La quema de Bayamo: una de las acciones más vergonzosas de la guerra civil de 1868

Si los cubanos quieren de verdad construir una nación propia y próspera en el futuro, no pueden seguir creyendo que la quema de Bayamo fue un acto heroico apoyado por toda la población, o que Carlos Manuel de Céspedes fue un hombre bueno inspirado por altos ideales; mucho menos, que una revuelta dirigida por mercenarios y extranjeros (Hubo además generales no cubanos: siete venezolanos y siete dominicanos llevaron en sus solapas las estrellas de general, y lo fueron asimismo seis españoles, tres mexicanos, dos colombianos y dos norteamericanos, además de un polaco, un francés, un puertorriqueño y un chileno), era representativa del sentir de la población, particularmente del campesinado, o de los pequeños comerciantes peninsulares y cubanos que, día a día contribuían con su trabajo a la creación de la riqueza por la que la isla llegó a convertirse en la provincia más próspera de España.
Parece una evidencia, pero no por eso hay que dejar de repetirlo sin descanso: en 1868 la sociedad no estaba dividida radicalmente entre los que querían la independencia y los que defendían la unidad de España. Y en cualquier caso, no hay que olvidar que la isla no era la propiedad exclusiva de los hijos del país, sino de todos los que allí había elegido domicilio y echado raíces. No podemos seguir conformándonos con un estrecho marco binario que, 118 años después de la ocupación norteamericana, ha mostrado sus límites e impide a los habitantes de la isla una interpretación menos teatral de la realidad en la que viven.
La toma de Bayamo, ha sido adulterada por la historiografía oficial. En realidad, la ciudad, defendida por una guarnición de apenas 150 hombres, hizo apenas resistencia. El teniente gobernador de la misma, si bien no estaba abiertamente con los complotados, los conocía a todos personalmente; y confió en que entregando la ciudad —hay que decirlo—, administrada por los cubanos y defendida por una compañía de milicianos de color, evitaría males mayores. Por esa razón, según el coronel Novel e Ibáñez, fue sometido a Consejo de Guerra y condenado a 10 años de cárcel. Su imprudencia, casi le cuesta la vida meses más tarde, cuando los peninsulares de La Habana dieron un golpe de Estado al verdadero Capitán General, Domingo Dulce, y por su pasada cobardía, casi lo sacan de La Cabaña para fusilarle en la plaza pública.

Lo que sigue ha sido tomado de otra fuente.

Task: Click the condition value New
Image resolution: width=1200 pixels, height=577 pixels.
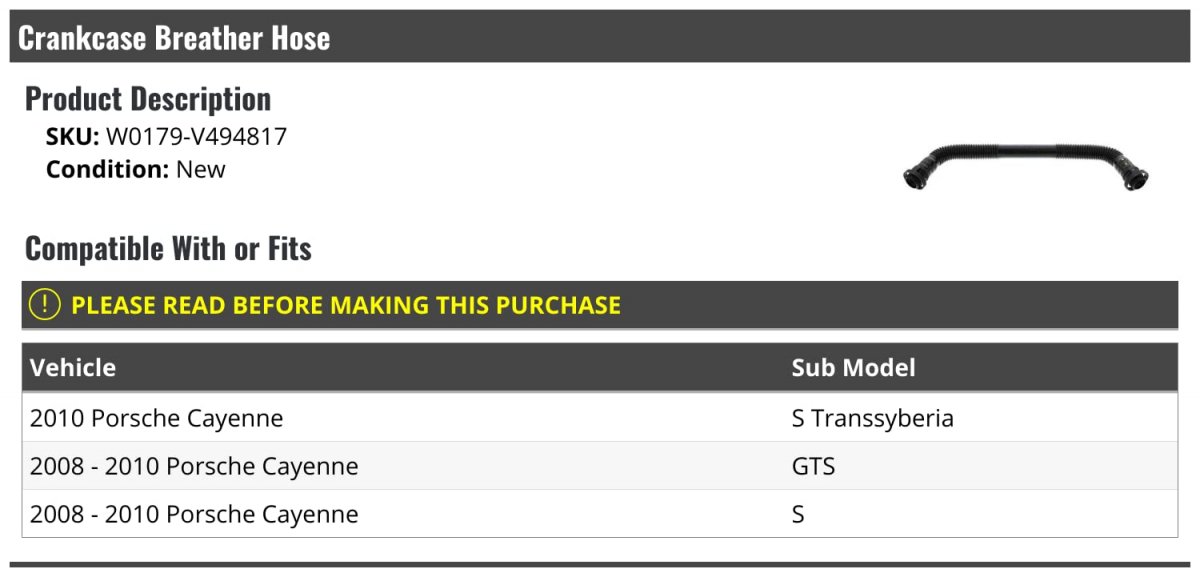Action: point(201,169)
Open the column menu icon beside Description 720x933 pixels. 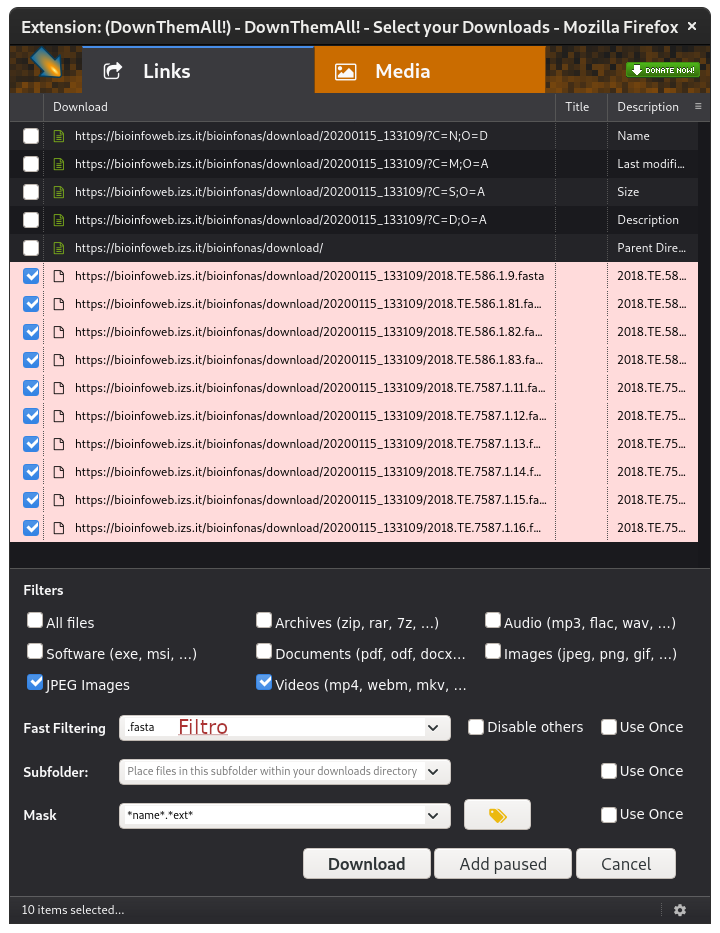[698, 106]
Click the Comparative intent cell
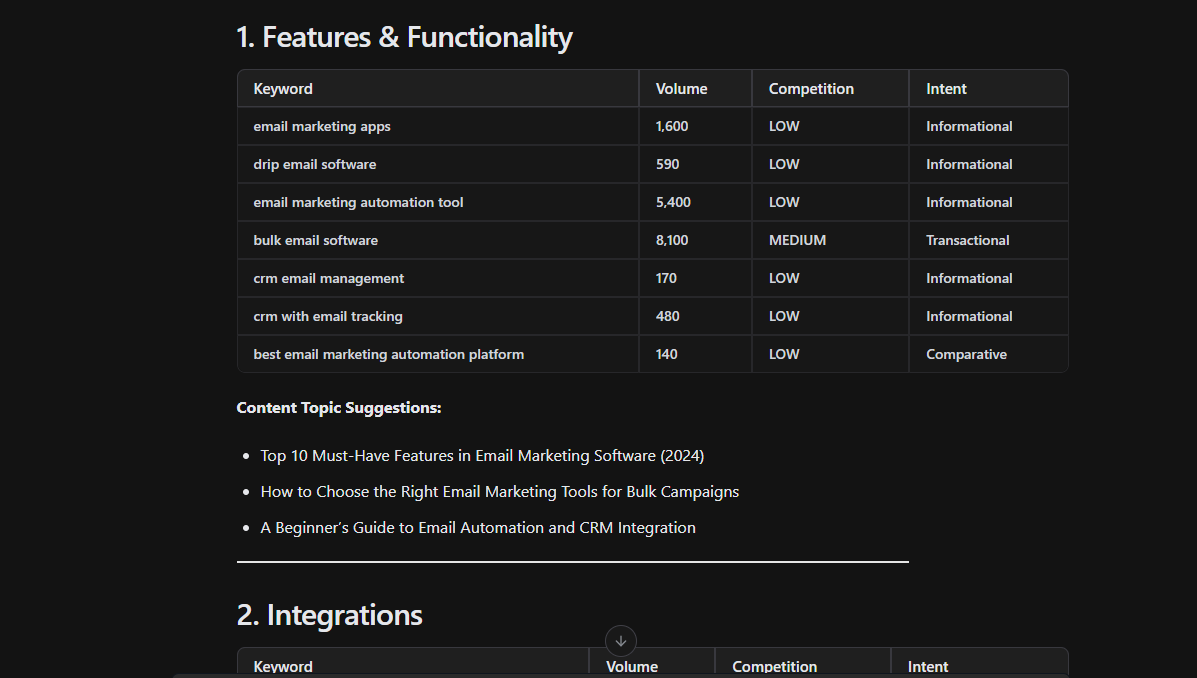The width and height of the screenshot is (1197, 678). click(x=966, y=355)
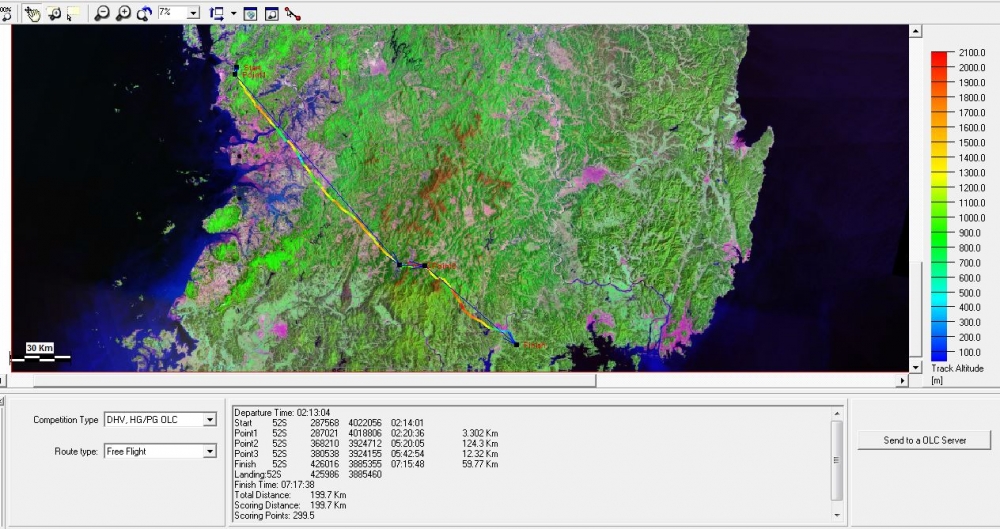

La guerra desencadena las pasiones humanas y Bayamo no fue una excepción a esta regla. El teniente gobernador Julián Udaeta, inspirado por los altos principios del buenismo de la época, cometió el error de ignorarlo. Poco duraron sus esperanzas. Desde que los rebeldes comenzaron a administrar la ciudad las propiedades de los peninsulares fueron intervenidas y pilladas, pero lo mismo ocurrió con la de los españoles de Cuba que no simpatizaban con la revuelta y que intentaron mantenerse al margen del conflicto. Sólo consiguieron salvarse algunos cafetales franceses. Al final, cuando empezaron las cosas serias, todos salieron perdiendo. Pero dejemos que sea un cronista de la época que nos cuente lo que ocurrió antes de que los rebeldes quemaran la ciudad:
“Hicieron al comercio abandonar sus casas sin permitirles sacar ni una muda de ropa, y conducidos entre bayonetas los llevaron al monte. Entonces empezó la escena de horrores y de crímenes de que quisiera no tener que ocuparme. Se resiste la pluma a describirlos: no hallo frases en mi mente con que poder pintarlos, no encuentro imágenes suficientes para darle su verdadero colorido. Comenzó el robo: las carretas empezaban a salir cargadas de ricas telas, de valiosas prendas y muebles… Los negros se acuchillaban por una alhaja, sus jefes registraban ávidos las cajas. Continuaba el desorden: el pillaje, se estupraban las mujeres, se vejaba e insultaba a los ancianos cada cual había elegido un teatro para la representación de tan repugnantes cuadros.
Una comisión compuesta de lo más selecto de las señoras de la población acude a gritos medio desnudas huyendo de los horrores del fuego a la casa de Gobierno: allí estaban Mármol, Maceo, Milanés y otros dirigiendo tanto exterminio, y tanta desolación. Lloran, gritan, se postran, pidiendo con sus hijos en brazos no consumen su obra de desolación, que roben pero que no incendien, que no violenten a las mujeres. Era en vano”.[1]
[1]Feyjoo y de Mendoza, Teodorico. Diario de un testigo de las operaciones sobre los insurrectos de la Isla de Cuba: llevadas a cabo por la columna a las órdenes del Excmo. Sr. General Conde de Valmaseda, 1869.